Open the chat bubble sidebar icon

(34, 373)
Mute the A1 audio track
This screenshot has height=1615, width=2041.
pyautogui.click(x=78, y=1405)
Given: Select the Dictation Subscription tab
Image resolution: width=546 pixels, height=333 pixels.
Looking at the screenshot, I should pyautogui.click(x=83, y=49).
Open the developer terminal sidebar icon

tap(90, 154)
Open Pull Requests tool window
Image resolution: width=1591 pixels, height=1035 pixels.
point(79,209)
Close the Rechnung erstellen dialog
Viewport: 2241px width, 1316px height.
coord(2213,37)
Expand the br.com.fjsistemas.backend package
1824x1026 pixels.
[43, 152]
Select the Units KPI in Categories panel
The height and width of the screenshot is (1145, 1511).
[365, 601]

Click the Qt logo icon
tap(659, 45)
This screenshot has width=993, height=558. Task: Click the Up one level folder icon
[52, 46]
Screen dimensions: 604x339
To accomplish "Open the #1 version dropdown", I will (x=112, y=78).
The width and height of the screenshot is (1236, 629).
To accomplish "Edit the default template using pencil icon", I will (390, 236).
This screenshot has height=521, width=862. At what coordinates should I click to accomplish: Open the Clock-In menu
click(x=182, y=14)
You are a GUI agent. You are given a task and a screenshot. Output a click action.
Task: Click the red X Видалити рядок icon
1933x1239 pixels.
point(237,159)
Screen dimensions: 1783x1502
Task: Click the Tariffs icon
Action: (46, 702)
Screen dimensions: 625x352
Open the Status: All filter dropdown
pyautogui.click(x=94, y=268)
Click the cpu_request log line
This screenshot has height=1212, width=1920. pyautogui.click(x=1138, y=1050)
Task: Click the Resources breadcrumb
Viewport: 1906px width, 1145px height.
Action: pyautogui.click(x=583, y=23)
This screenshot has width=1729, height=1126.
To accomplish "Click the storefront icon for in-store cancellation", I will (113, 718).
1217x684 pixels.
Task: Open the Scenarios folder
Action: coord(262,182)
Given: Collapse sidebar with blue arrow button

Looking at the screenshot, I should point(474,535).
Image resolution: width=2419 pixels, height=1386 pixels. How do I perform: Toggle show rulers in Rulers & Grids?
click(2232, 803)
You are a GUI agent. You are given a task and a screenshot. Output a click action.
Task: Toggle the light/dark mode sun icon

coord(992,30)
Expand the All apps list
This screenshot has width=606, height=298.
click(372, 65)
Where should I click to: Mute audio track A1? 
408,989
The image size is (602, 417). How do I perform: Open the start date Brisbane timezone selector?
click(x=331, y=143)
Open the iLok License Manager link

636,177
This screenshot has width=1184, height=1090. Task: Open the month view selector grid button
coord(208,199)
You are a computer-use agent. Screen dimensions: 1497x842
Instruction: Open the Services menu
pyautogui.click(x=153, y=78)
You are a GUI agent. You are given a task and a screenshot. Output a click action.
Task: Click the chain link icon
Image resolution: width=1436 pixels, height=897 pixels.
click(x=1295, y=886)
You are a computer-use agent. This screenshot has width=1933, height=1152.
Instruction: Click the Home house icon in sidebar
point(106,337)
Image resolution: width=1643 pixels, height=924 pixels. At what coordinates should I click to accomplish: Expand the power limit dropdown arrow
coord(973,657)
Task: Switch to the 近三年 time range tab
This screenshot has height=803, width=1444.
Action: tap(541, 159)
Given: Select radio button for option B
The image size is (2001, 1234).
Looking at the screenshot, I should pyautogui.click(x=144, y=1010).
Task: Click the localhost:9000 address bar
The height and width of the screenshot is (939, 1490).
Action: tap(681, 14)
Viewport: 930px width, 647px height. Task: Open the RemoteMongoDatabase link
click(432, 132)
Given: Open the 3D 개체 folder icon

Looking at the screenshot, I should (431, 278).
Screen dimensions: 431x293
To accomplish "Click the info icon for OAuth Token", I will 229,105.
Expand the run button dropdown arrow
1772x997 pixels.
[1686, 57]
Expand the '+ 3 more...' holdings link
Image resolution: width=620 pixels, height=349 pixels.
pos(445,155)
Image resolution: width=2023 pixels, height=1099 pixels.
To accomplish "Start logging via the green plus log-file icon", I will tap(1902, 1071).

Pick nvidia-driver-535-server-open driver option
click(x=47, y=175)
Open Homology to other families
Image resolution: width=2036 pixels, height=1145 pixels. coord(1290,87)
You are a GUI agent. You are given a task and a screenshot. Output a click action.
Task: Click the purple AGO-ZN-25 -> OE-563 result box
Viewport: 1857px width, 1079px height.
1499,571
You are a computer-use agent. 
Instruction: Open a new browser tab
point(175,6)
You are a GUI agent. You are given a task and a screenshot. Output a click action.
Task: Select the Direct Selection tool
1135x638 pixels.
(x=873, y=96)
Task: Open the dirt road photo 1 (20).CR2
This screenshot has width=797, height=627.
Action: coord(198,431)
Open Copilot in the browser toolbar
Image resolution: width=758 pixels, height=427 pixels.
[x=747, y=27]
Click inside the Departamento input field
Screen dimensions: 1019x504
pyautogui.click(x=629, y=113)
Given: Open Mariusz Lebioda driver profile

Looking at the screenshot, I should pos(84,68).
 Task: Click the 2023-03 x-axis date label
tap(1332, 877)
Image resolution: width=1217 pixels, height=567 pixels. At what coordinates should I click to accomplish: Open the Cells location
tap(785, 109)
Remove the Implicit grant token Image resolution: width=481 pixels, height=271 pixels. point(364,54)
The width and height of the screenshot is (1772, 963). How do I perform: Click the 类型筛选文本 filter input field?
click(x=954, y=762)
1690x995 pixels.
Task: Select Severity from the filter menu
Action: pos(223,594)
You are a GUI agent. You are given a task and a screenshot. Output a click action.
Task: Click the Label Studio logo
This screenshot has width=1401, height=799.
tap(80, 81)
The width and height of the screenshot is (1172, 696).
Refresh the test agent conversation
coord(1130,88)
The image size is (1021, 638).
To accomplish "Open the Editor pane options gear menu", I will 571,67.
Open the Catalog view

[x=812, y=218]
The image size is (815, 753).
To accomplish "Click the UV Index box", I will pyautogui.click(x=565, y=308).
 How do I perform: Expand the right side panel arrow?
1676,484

- - - - -

» **EXERCISE DIRECTIONS**
From the first line of the data above to the line containing "Given: Select the Dictation Subscription tab", repeat everything exactly and add nothing.

» **ANSWER**
Open the chat bubble sidebar icon

(34, 373)
Mute the A1 audio track
This screenshot has height=1615, width=2041.
pyautogui.click(x=78, y=1405)
Given: Select the Dictation Subscription tab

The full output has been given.